Nothing comes for free, and some domains can't pay the price for GC (and choose to spend those resources elsewhere). Games, in my opinion, are largely still in that category.

[0] https://m.youtube.com/watch?v=S7nEZ3TuFpA

> unless you do non-idiomatic things

I wonder what exactly makes code "idiomatic" in a GC language. It is one of the greatest misconceptions about GC languages that you shouldn't worry about allocations at all. For me, GC mostly means the correctness guarantees which come with it and the convenience, that I don't have to track every single allocation and mange it manually. However, it still means that I should be aware of all the larger allocations and avoid them as in any other language, if I am looking for performance. Not reusing allocated memory where reasonable is detrimental to the performance in any language. And of course, the choice of the right GC approach can also help with applications like games. Lispworks even provided a Lisp environment for a Nasa probe, the GC had real-time capabilities.
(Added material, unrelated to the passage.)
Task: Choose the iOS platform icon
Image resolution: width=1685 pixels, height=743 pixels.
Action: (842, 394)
Like the ones written in Unreal?

https://docs.unrealengine.com/en-US/ProgrammingAndScripting/...

Just because a language has a GC doesn't mean one needs to use it 100% of the time, which is exactly what is behind the .NET 5 performance improvements that top C++.
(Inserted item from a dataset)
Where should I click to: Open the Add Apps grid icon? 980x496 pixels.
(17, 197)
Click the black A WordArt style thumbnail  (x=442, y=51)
By making use of stack allocations, value types, memory slices, native heap allocations.

Features that Common Lisp also supports, and I bet Allegro and LispWorks are better than SBCL in the performance chapter.

It depends on what you talk about with "performance". Some years ago, Allegro had the faster GC than SBCL, but SBCL certainly had the best code generator of the three Lisps. So unless your runtime is constrained by the GC, SBCL really shines for performance. And it gives you a lot of knobs to optimize the memory usage.
SBCL generates the best code for toy benchmarks and number crunching applications. Throw it against a CLOS heavy codebase and you'll be surprised at how it runs VS Clozure CL and the aforementioned implementations.

ACL's GC is still the best hands down (and of course ABCL by virtue of the JVM). I think SBCL is still sporting a conservative GC on x86.

> In general it takes five times as much memory for a GC'd program to be as performant as one with explicit memory management.

In this blanket form, the statement is just wrong. Yes, with GC you need to have a larger heap space, as unreferenced objects will remain on the heap until collected and you want to have enough heap space so collections are infrequent enough, that a lot of objects can be collected (especially with generational GC, you want low survivor rates in the youngest generation).

However, how much space you want to reserve for that depends on many factors. Usually the extra space is proportional to the allocation and deallocation rates, not the total heap size. If you have lots of data on the heap which is long-living, this doesn't count to the extra space. Which leads to the allocation behavior of your program in general. If you want best performance, your program shouldn't blindly create garbage, but only, where it is needed. A lot of data can be stack allocated, so not counting towards the GC. And of course, you can have some amount of memory manually managed (depending on language), for bulk data. Be it entirely allocated outside the GCed heap or by keeping references alive to memory that manually gets reused. In all of these cases, this doesn't really count towards the extra space calculation.

The programming language used plays a huge role in this and the paper you quoted uses Java, which is a quite allocation-happy language, so the heap pressure is higher and you need more extra space to be performant.

At 3x memory you still get comparable performance, and memory is fairly cheap. In particular, memory sizes continue to scale, unlike CPU speeds, making GC an increasingly favourable proposition.
The end result is games that use 8GB of RAM like modded Minecraft. I was perfectly happy with 8GB of RAM for the entire system but no, that one game was so inefficient that I had to upgrade my entire system.

I will keep saying this over and over again. It's only cheap if you don't waste it. Once you are willing to waste it no amount of RAM will be good enough.